I tend to place a lot of value on my friends because they are there to listen. Sometimes it is easier to tell them things or ask them things I wouldn't ask my parents.

You cannot be everything for your friends and fulfill everything for them and fulfill all their needs (physical, emotional, sexual etc.)- if you were, that would be boring, that's why friends are unique.

Every friend has something unique and valuable to offer. I go to The Guy for advice and that big brother I need. I go to Gonzo and my coworkers just for random stuff- chat about the day, work, school, and things like that. Gonzo and I have a lot of similar experiences and we understand each others situation well. Viv and I both have a rebel personality at times and we're both constantly challenging and trying new things, as well as speaking our minds. I value many of my blog friendships in the same way who you are, and what you provide to me, and in some cases, it is just a listening ear. I hope that I've reciprocated and been able to be there for you guys.

Matt has posed the following question, and I commented on his blog about it, but it is still swirling in my mind:

Do I continue investing all of this energy in them, the energy that they all put into their boyfriends and not into me? Do I cut them loose, because this is ultimately a waste of time if my goal is to find lasting love? I'm sure the answer is something in between. But how do I find the correct path?


Here's the comment I left on Matt's blog, and additional commentary...

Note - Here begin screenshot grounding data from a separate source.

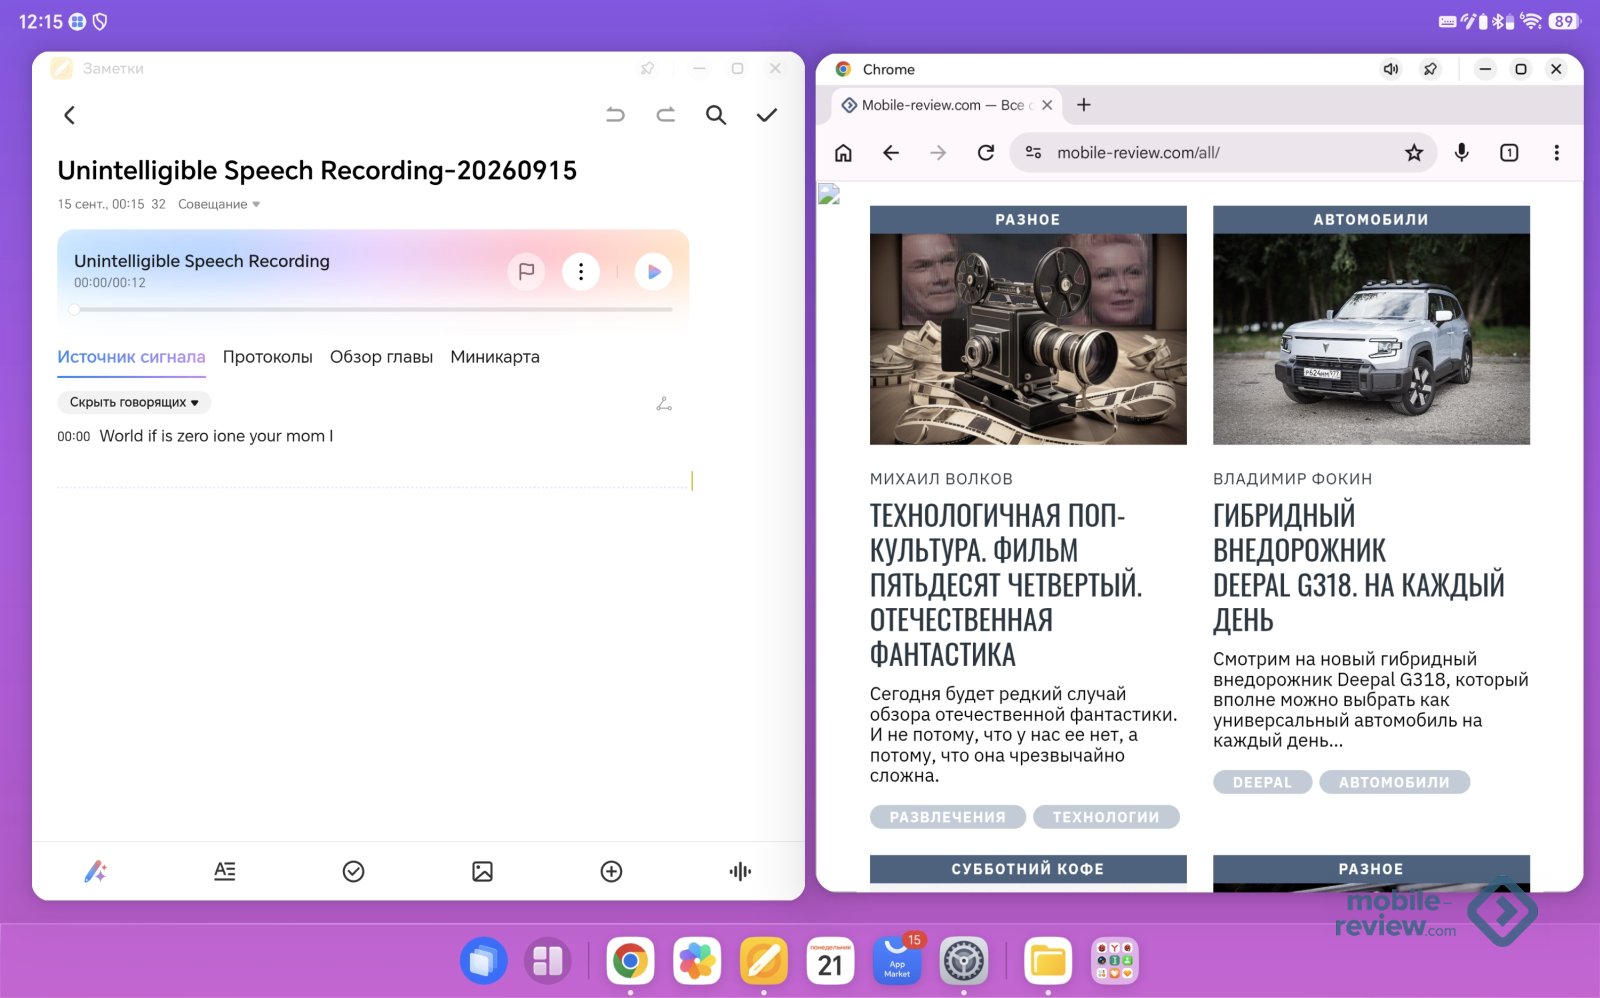Bookmark the page with the star icon

tap(1414, 153)

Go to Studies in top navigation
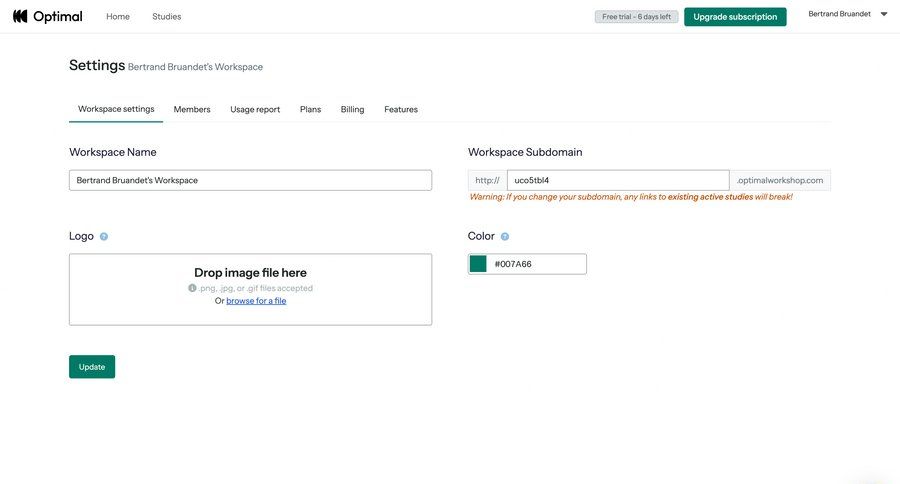tap(167, 16)
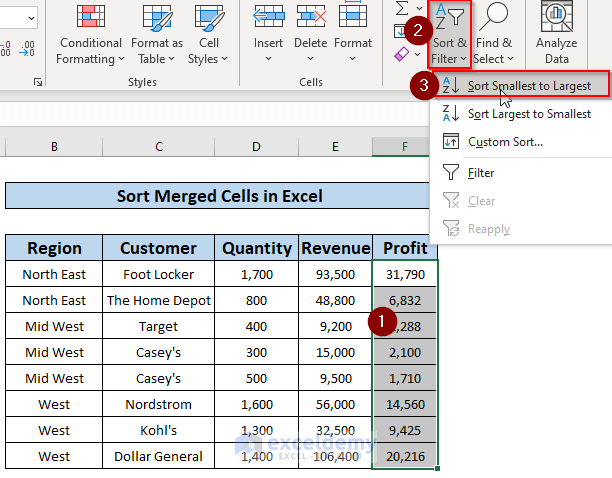The width and height of the screenshot is (612, 478).
Task: Expand the AutoSum dropdown arrow
Action: coord(417,8)
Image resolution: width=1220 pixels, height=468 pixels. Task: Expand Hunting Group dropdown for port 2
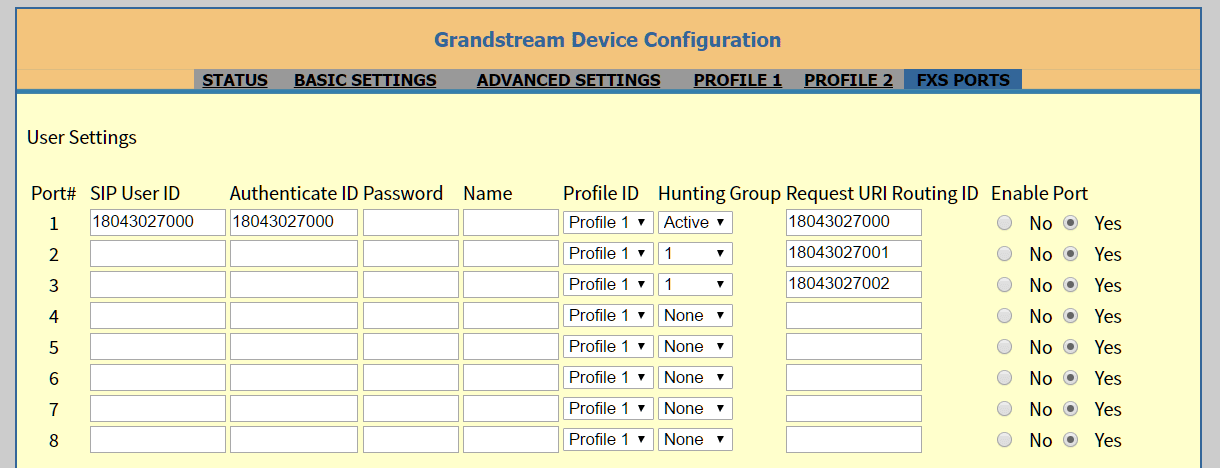click(x=695, y=253)
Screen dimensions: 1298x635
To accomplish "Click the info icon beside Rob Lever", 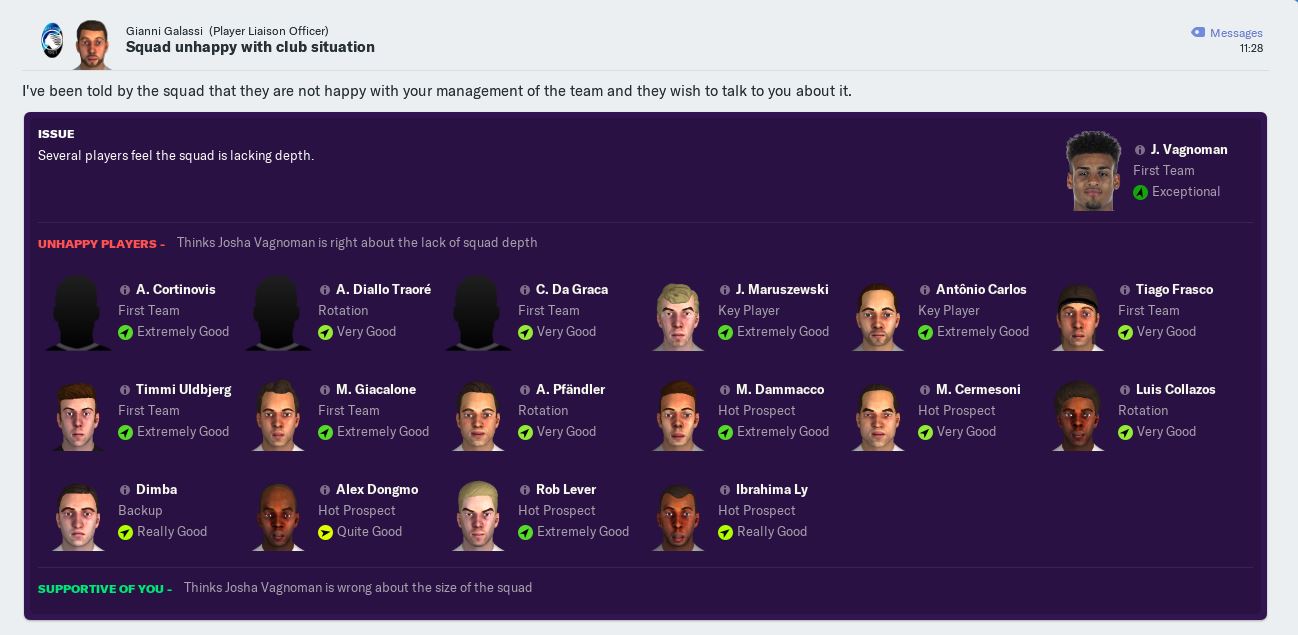I will tap(525, 490).

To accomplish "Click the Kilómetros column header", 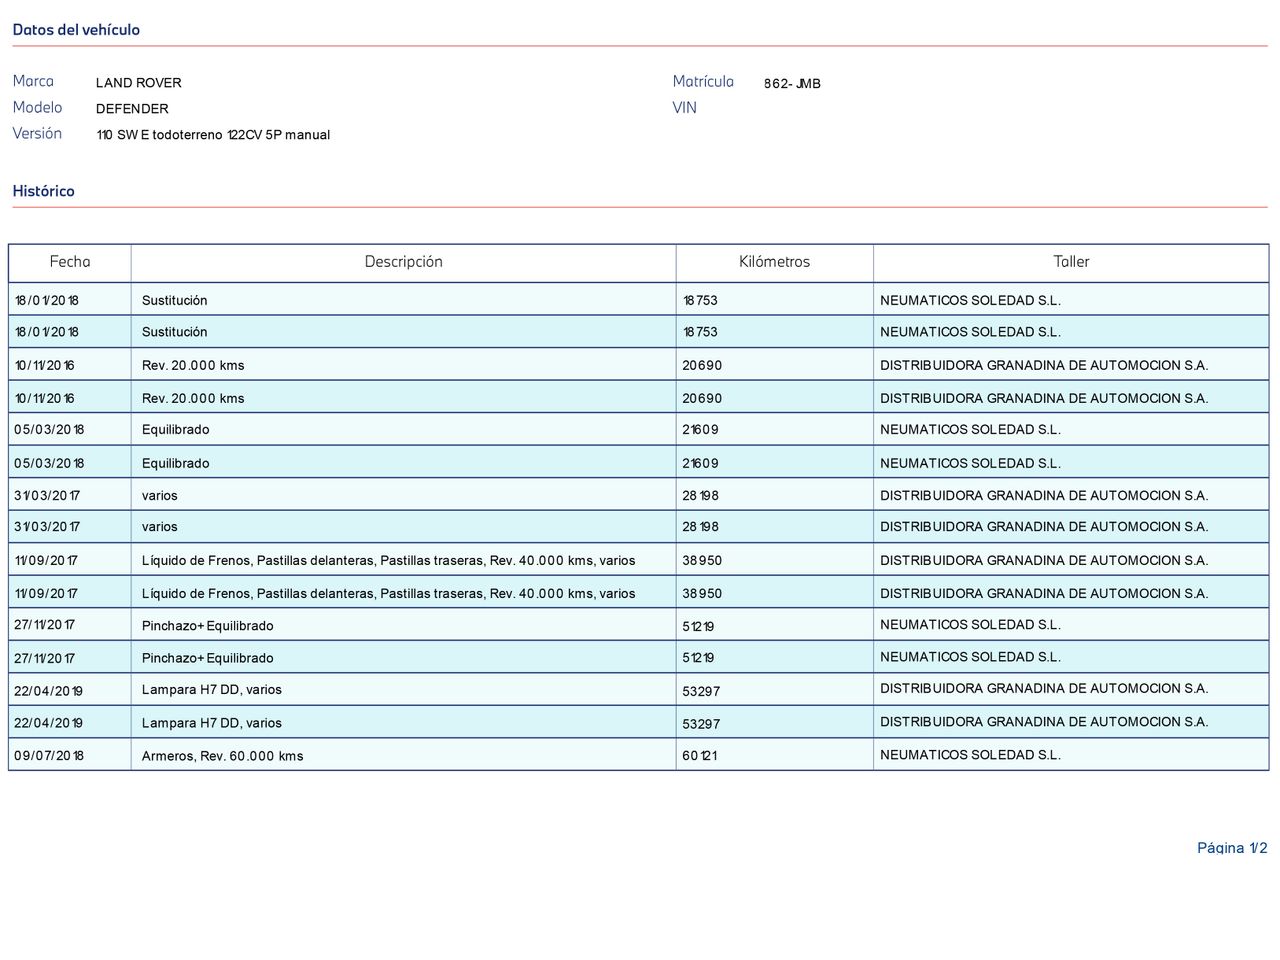I will (774, 262).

My friend The Guy (the guy I always blog about) always says that he is in his 30s and friendships last a long time, where relationships may not. It is the incredibly dynamic relationships you have with your friends that are long lasting and unique that is what has gotten him through his hardest days.


I feel at times in my rather limited dating experience I need to balance friends and dates. Most of my dates have been failures. Friends are the ones who are there to listen, build me back up, still love me regardless, and that's so important since dates won't. I have a great variety of friends- 2 to 3 very close friends, several not so close friends and acquaintances that make things more interesting, and have something I value. I am thankful and try to show my thankfulness in meaningful ways.

2 comments:

Anonymous said...

rather than think of friends as a set of people, maybe it would be healthier to regard them as separate unique individuals. There are no rules with which to define friends. No one person is able to fulfill the classification called friends. And the chemistry between two people is different for every pairing.

If you have to make a definition of friends, I would say that these are people that are not family or lovers/husbands. So they relate to you in contrast to those more intimate relationships by bond of blood or by bond of the physical pleasures.

Other than that, friends are a vast array of individuals who can bring a multitude of things to your life, good and bad.

But to define friends by their roles in your life, what they should do for you or what you should do for them, is basically building an ideal that people eventually cannot live up to.

Just a thought.

Phunk Factor said...

I agree with 'The Guy', when relationships run into rocky path a friend can not only be a really good listener, but can also give really good advice..and if ur and ur boyfriend, share a friend...he can often be the mediator!!!